Subunit stoichiometry of the pancreatic beta-cell ATP-sensitive K+ channel

We have investigated the subunit stoichiometry of the pancreatic beta-cell ATP-sensitive K+ (K-ATP) channel (SUR1/Kir6.2 channel) by constructing cDNA encoding a single polypeptide (beta alpha polypeptide) consisting of a SUR1 (beta) subunit and a Kir6.2 (alpha) subunit. Rb-86(+) efflux and single-channel properties of COS1 cells expressing beta alpha polypeptides were similar to those of COS1 cells coexpressing or monomers and beta monomers. Coexpression of beta alpha polypeptides with alpha monomers inhibited the K+ currents, while coexpression with beta monomers did not. We then constructed another single polypeptide (beta alpha(2)) consisting of a beta submit and a dimeric repeat of the alpha subunit. Rb-86(+) efflux from COS1 cells expressing beta alpha(2) polypeptides was small, but was restored by supplementation with beta monomers.
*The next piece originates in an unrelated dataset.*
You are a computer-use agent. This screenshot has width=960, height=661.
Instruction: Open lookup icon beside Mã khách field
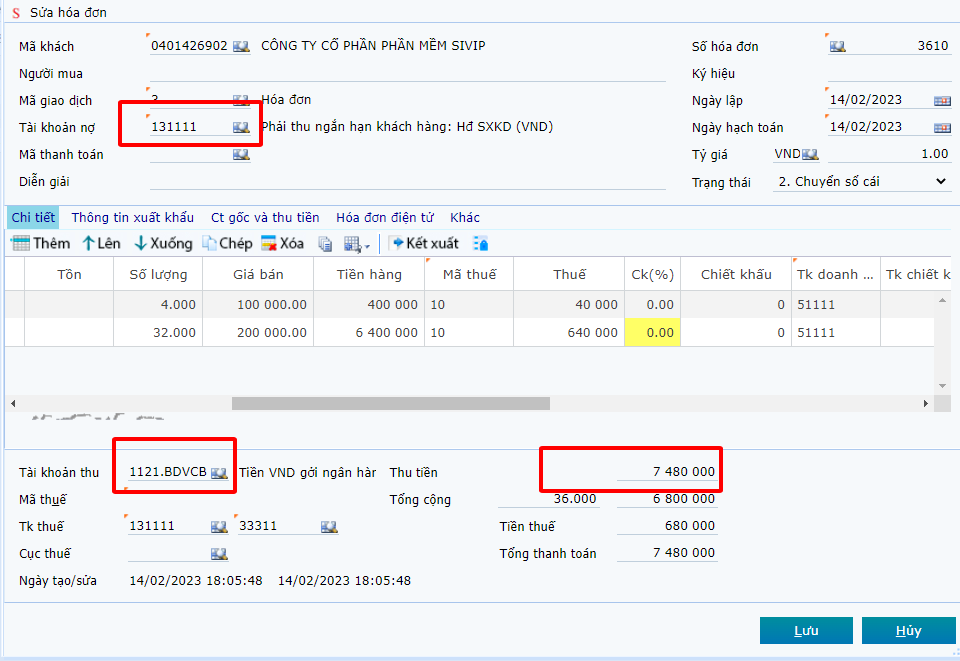(x=241, y=46)
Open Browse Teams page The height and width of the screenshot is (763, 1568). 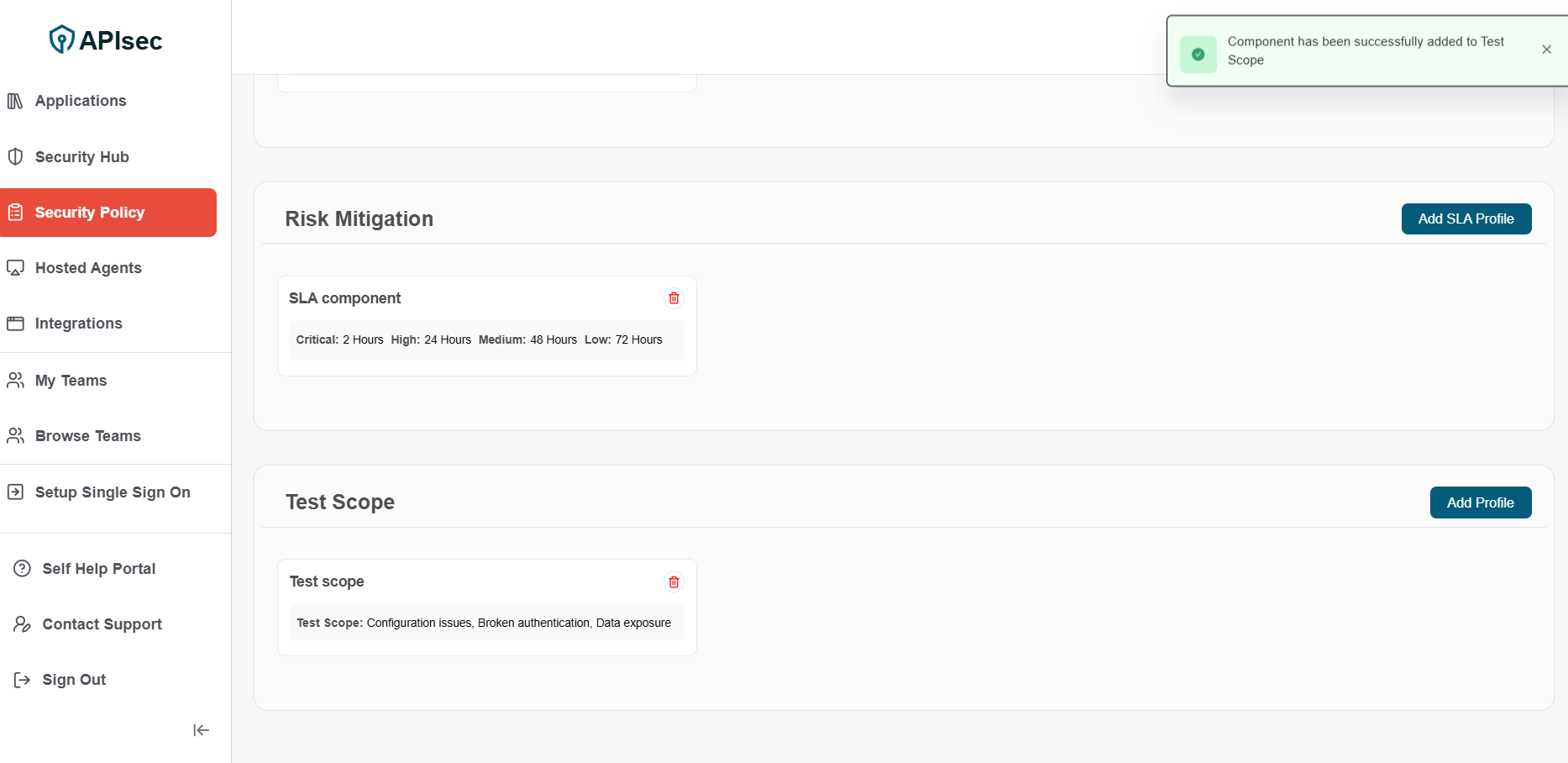click(x=87, y=436)
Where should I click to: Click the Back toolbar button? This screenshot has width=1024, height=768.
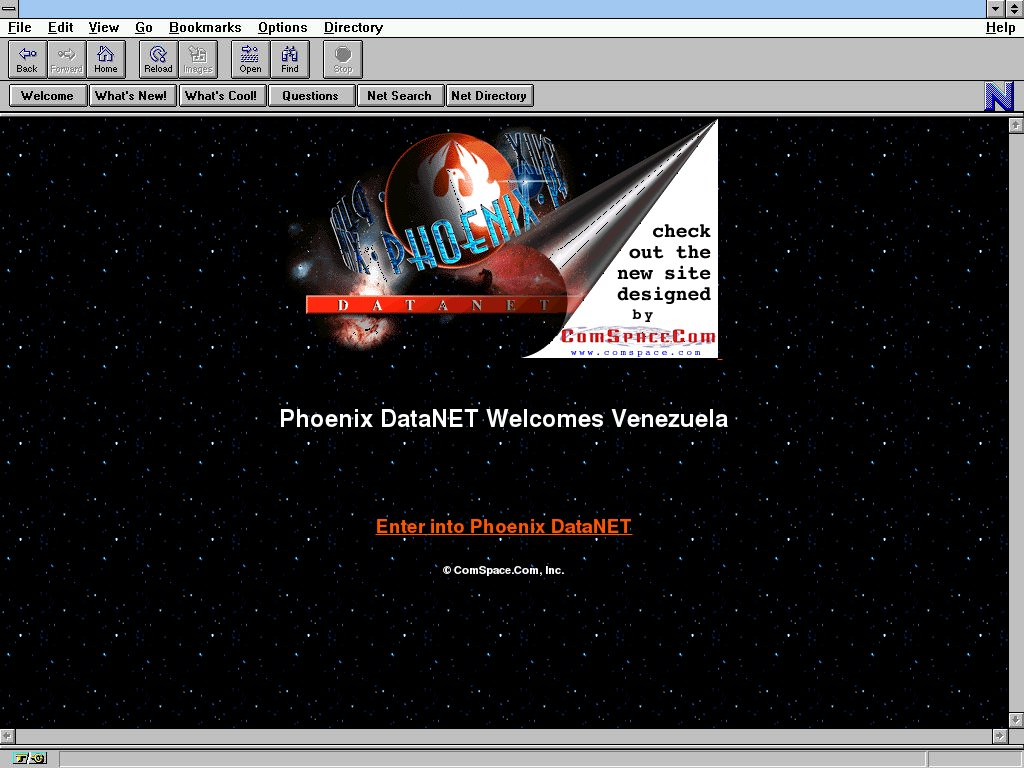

These results indicate that the activity of K-ATP channels is optimized when the alpha and beta subunits are coexpressed with a molar ratio of 1:1. Since inward rectifier K+ channels are thought to function as home- or hetero-tetramers, this suggests that the K-ATP channel functions as a multimeric protein, most likely a hetero-octamer composed of a tetramer of the Kir6.2 subunit and a tetramer of the SUR1 subunit. (C) 1997 Federation of European Biochemical Societies.